Does my image ever leave my computer?
No. Everything happens locally in your browser — no upload, no server, no third-party API. Decoding and encoding run in a Web Worker.
What's the difference between this and the Image Format Converter?
The converter is about format choice (PNG → WebP, etc.). The compressor is about hitting a size target — pick a preset, or specify a KB budget and we binary-search the quality for you.
How does target-size mode work?
We re-encode the image with different quality values and binary-search until the output falls inside your target ± tolerance (default ±5%). Up to 8 iterations per file; we surface the final quality and iteration count.

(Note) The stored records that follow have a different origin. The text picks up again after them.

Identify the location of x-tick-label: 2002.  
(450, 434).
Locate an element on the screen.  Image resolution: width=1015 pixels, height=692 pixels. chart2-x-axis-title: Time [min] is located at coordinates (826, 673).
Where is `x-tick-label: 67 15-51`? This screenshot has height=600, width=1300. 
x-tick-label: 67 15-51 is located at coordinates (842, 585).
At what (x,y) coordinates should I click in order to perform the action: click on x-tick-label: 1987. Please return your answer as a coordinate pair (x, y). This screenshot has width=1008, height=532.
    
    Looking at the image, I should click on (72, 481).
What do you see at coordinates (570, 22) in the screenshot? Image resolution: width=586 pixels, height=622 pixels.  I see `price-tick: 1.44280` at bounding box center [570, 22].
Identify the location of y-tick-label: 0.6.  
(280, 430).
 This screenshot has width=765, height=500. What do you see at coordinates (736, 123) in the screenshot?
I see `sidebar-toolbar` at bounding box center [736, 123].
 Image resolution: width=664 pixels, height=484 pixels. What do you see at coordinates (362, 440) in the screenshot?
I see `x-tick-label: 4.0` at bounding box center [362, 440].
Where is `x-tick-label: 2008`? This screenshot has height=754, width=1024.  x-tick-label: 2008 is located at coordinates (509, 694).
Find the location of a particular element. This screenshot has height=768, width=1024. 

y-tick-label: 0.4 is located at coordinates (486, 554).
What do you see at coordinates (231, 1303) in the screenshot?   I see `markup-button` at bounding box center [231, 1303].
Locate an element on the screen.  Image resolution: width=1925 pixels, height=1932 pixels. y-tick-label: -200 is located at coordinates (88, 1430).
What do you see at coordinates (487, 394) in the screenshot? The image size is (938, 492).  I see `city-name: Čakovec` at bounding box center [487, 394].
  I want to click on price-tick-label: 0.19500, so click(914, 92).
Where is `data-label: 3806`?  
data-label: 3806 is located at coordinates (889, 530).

What if my target size isn't achievable?
We surface the smallest size we managed and flag the card with "target not hit." Common cause: a giant photo at a too-aggressive target — tick "Resize first" to shrink the input before encoding.
What does 'Lossless' actually mean here?
PNG output — pixel-identical to the source, just with PNG's compression. The quality slider doesn't apply. (Canvas-based WebP-lossless isn't exposed by browsers, so PNG is the only true-lossless option in this tool.)
Why is my output sometimes bigger than the input?
Re-encoding already-compressed lossy formats can grow the file (the source was already aggressive). The summary bar flags this in red so you don't accidentally ship a worse copy — keep the original in that case.